Voilà qui est bien dommage. Et probablement mal fondé. Pour ma part, je suis convaincu que l’enseignement et la recherche doivent se nourrir l’un l’autre, en classe comme sur le plan des idées. Je crois que la familiarisation avec la recherche, dès que possible dans le parcours universitaire, favorise l’apprentissage au lieu de lui nuire. Je pense que, dans une société où la proportion de titulaires d’un diplôme des cycles supérieurs est inférieure à celle qu’on trouve ailleurs, il est impératif que plus d’étudiants et d’étudiantes puissent découvrir le sens du mot recherche. J’ai souvenir ici d’une question qu’on vous a peut-être déjà posée : « Tu fais de la recherche? Mais qu’est-ce que tu cherches au juste? » Finalement, je suis aussi convaincu que, dans ce monde où de plus en plus d’acteurs de la sphère privée augmentent l’offre de formation disponible, les universités se distinguent par leur capacité unique à combiner la production et la transmission du savoir. Nous le faisons déjà aux cycles supérieurs, bien entendu, et dans certains secteurs d’enseignement clinique. Mais il nous reste du travail à faire pour offrir à notre communauté étudiante au premier cycle des occasions de recherche dans les champs d’intérêt de chacun et chacune.

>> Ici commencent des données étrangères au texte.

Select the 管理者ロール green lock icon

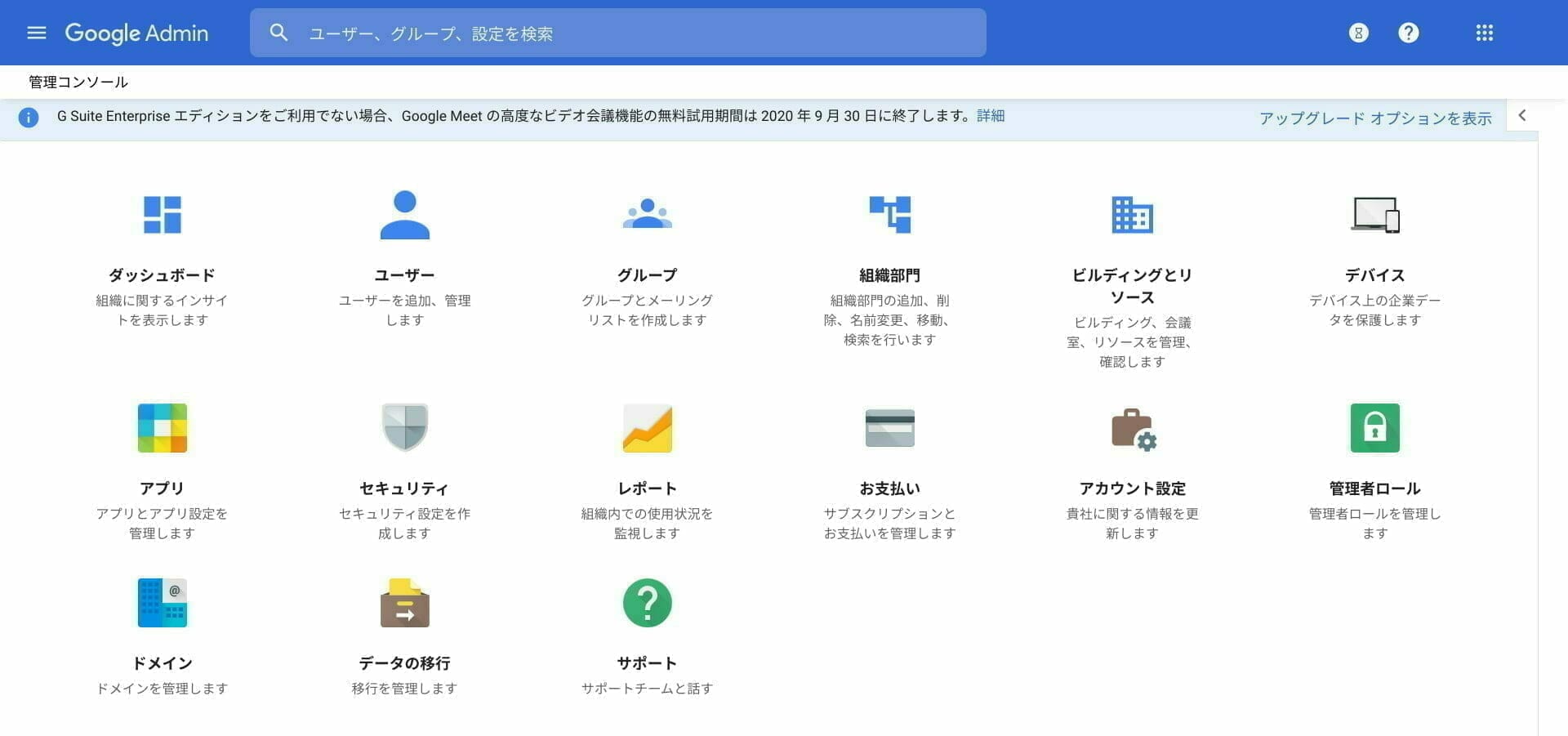[x=1374, y=427]
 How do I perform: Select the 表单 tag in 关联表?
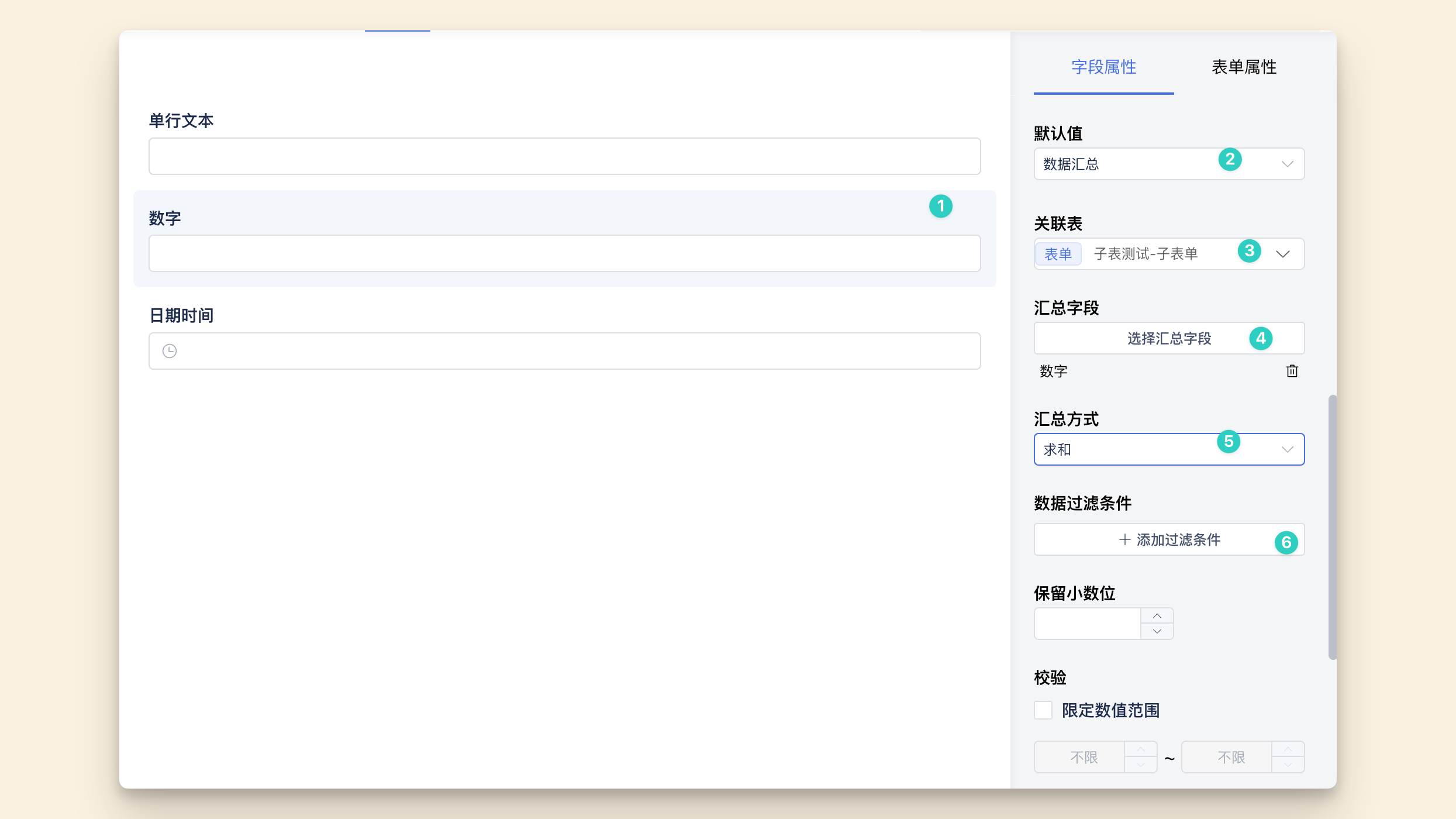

Il y a plusieurs façons d’y parvenir. Recruter ces étudiantes et étudiants comme assistants de recherche dans nos laboratoires et nos projets sur le terrain. Proposer plus d’occasions créditées de mener un projet de recherche sous la supervision directe de membres du corps professoral. Organiser des séminaires ou des dîners-causeries où nos meilleurs chercheurs et chercheuses pourraient présenter leurs travaux de l’heure à nos nouveaux étudiants et étudiantes. Parler systématiquement de nos projets de recherche fondamentale ou appliquée dans les cours introductifs de toutes les disciplines.
Quelques initiatives en ce sens – le parcours RECI par exemple ‒ seront mises de l’avant dans les prochains mois, dans la foulée de notre plan stratégique. Il s’agit maintenant de nourrir l’espoir que nos programmes de premier cycle puissent allumer la flamme de la recherche chez ceux et celles qui étudient sur nos campus.
En attendant, même si Clark Kent ne peut pas être simultanément quidam et superhéros, journaliste et Superman, les universitaires, eux, peuvent s’efforcer de déconstruire leurs silos identitaires et faire vivre leur identité de chercheur ou de chercheuse dans tous les cadres d’enseignement.